Collected by Jane Yolen, This Little Piggy (Candlewick, 2008) is a compendium of action songs and games for the very young, with a bit of background information for each, plus instructions, simple musical arrangements, and an accompanying CD. Included, along with “This Little Piggy,” are “I’m a Little Teapot,” “Goosey, Goosey, Gander,” “Dance for Your Daddy,” and many more. For ages 0-3.

In the spirit of Charles and Ray Eames’s Powers of Ten, Douglas Florian’s A Pig Is Big (Greenwillow, 2000) segues in rhyme from a pig to a city street to a continent to – eventually – the universe (“the biggest thing of all/compared to it, all things seem small”). For ages 4-8.

The title poem in Jack Prelutsky’s It’s Raining Pigs and Noodles (Greenwillow, 2005) features pigs: “It’s raining pigs and noodles/It’s pouring frogs and hats/chrysanthemums and poodles/bananas, brooms, and cats.” For ages 5-10.

Roald Dahl’s poem The Pig  is found in his poetry collection, Dirty Beasts (Puffin, 2002).
Poets on Pigs is an online collection of pig poems by everyone from Ogden Nash and Mother Goose to Oliver Wendell Holmes, Sara Teasdale, and Noel Coward.

REAL PIGS

Gail Gibbons’s appealingly illustrated Pigs (Holiday House, 2000) is a straightforward overview of real pigs in which readers learn about origin, breeds, behaviors, and uses of pigs, and discover the definitions of such terms as sow, swine, and boar. For ages 4-8.
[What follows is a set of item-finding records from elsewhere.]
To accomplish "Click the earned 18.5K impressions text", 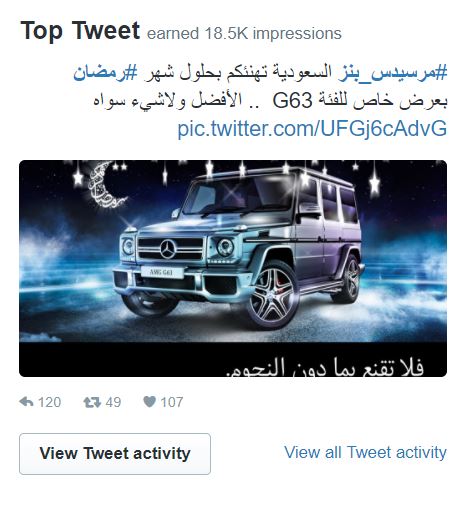I will pyautogui.click(x=244, y=34).
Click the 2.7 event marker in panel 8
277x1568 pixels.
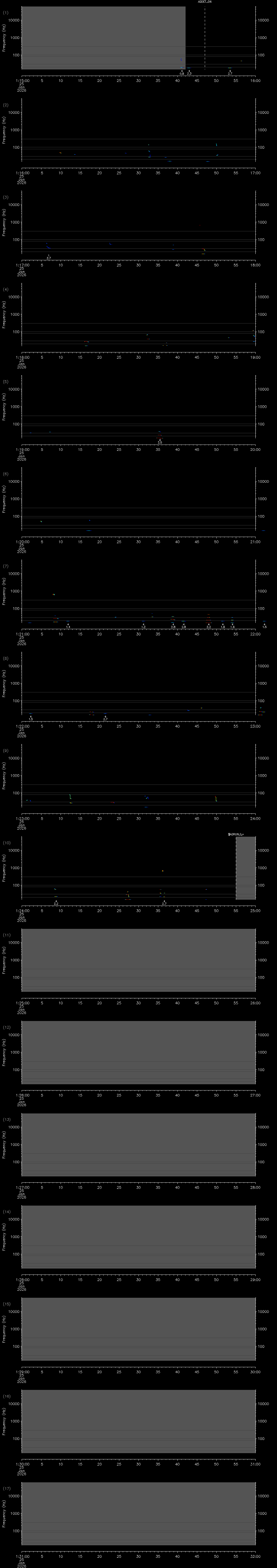click(105, 719)
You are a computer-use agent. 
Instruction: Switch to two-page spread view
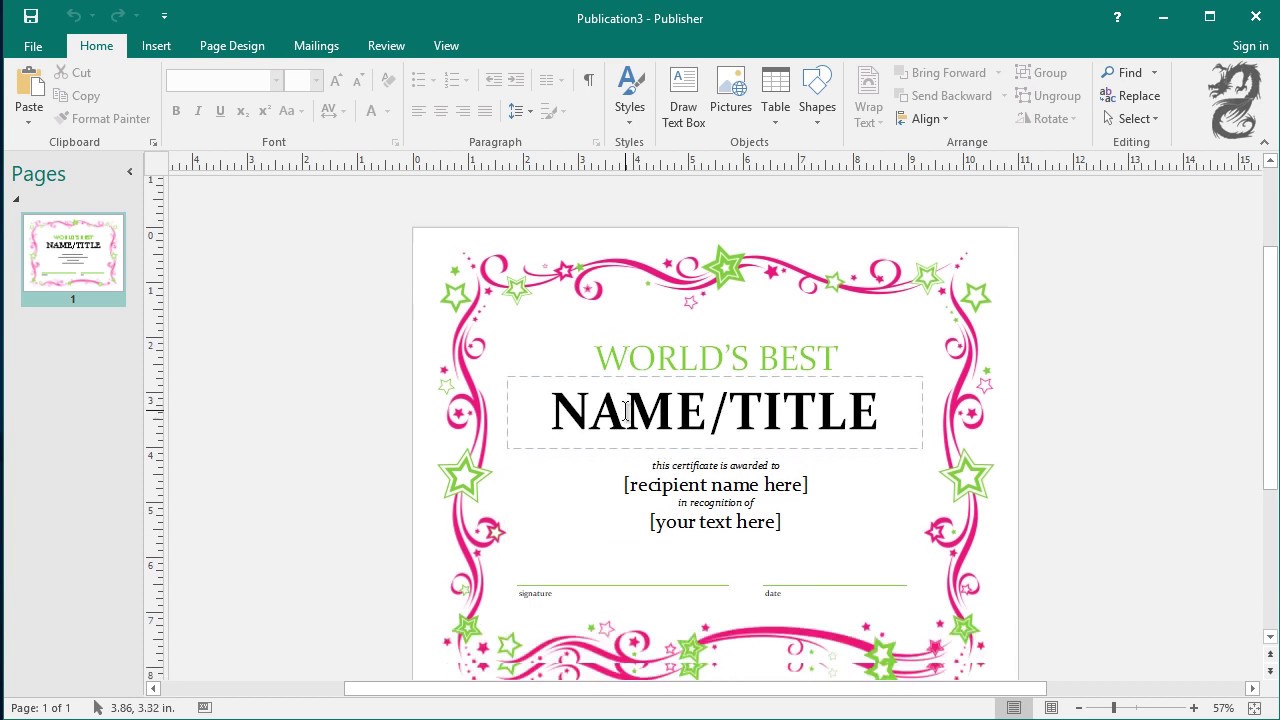tap(1051, 708)
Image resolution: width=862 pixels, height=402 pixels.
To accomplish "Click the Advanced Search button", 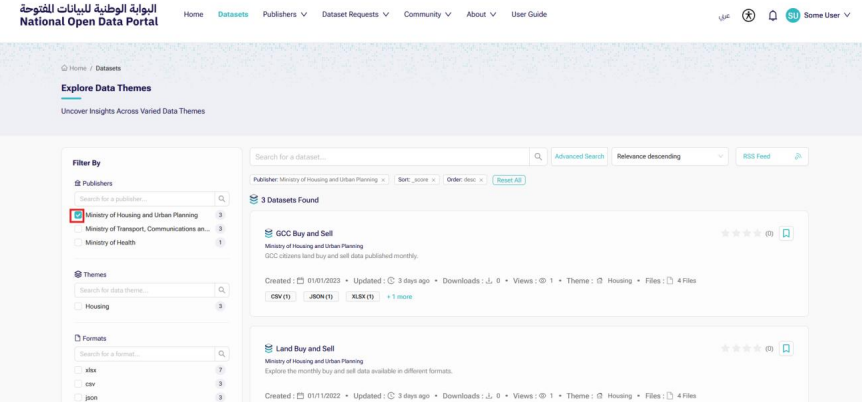I will 579,156.
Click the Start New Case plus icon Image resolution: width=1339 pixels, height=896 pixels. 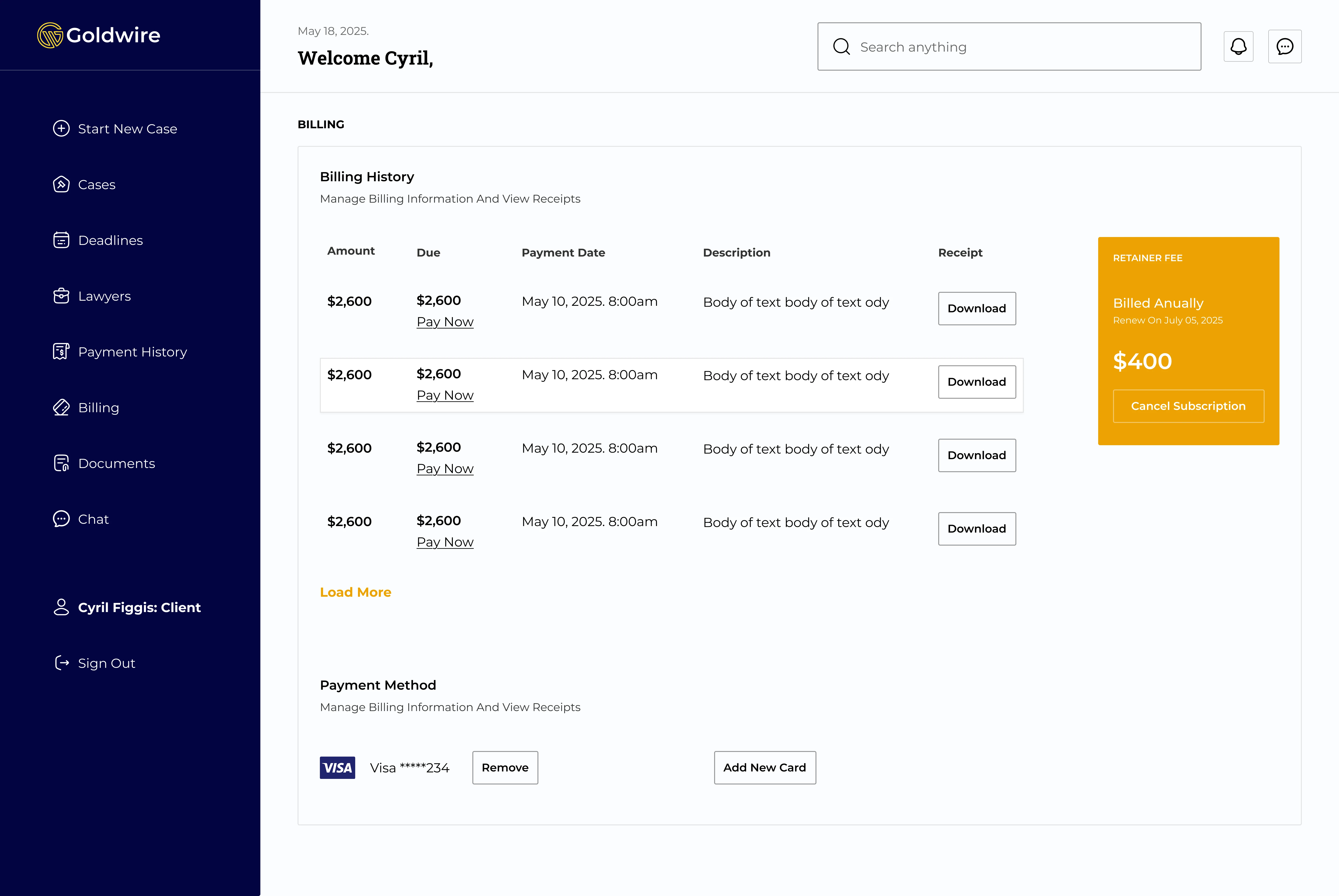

Jules Older’s Pig (Charlesbridge Publishing, 2004), for the same age group, is filled with catchy trivia – for example, kids find out about pigs worldwide, pet pigs, and pig behaviors, as in why do pigs like to wallow in mud? For ages 4-8.

John Pukite’s A Field Guide to Pigs (Falcon, 1999) is a 128-page illustrated guide to domesticated and wild breeds of pigs, filled with unusual pig facts, pig sayings, pig superstitions, accounts of famous pigs, and a timeline of pig history. For teenagers and adults.

Lyall Watson’s The Whole Hog (Smithsonian Books, 2004) is an entertaining history of pigs (including reminiscences of the author’s pet warthog). Readers learn about pig evolution, anatomy, behavior, intelligence, and a lot of unexpected cool facts. For teenagers and adults.

A war over a pig? E.C. Coleman’s The Pig War (The History Press, 2010) is an account of the “Pig War” (1859-1872) that broke out between the United States and Great Britain when an American living on an island off Washington state shot a British pig. For teenagers and adults.
  From PBS, The Joy of Pigs is a fascinating video survey of ancient pigs, modern pigs, global pigs, pet (Vietnamese pot-bellied) pigs, and some truly bizarre-looking wild pigs. See the website for background information, photos, puzzles, and resource lists.
  Pig Information has brief information on raising pigs (a common 4-H livestock project), breeds of pigs, pig supplies, and an audio clip of pig sounds. (Not exactly oink.)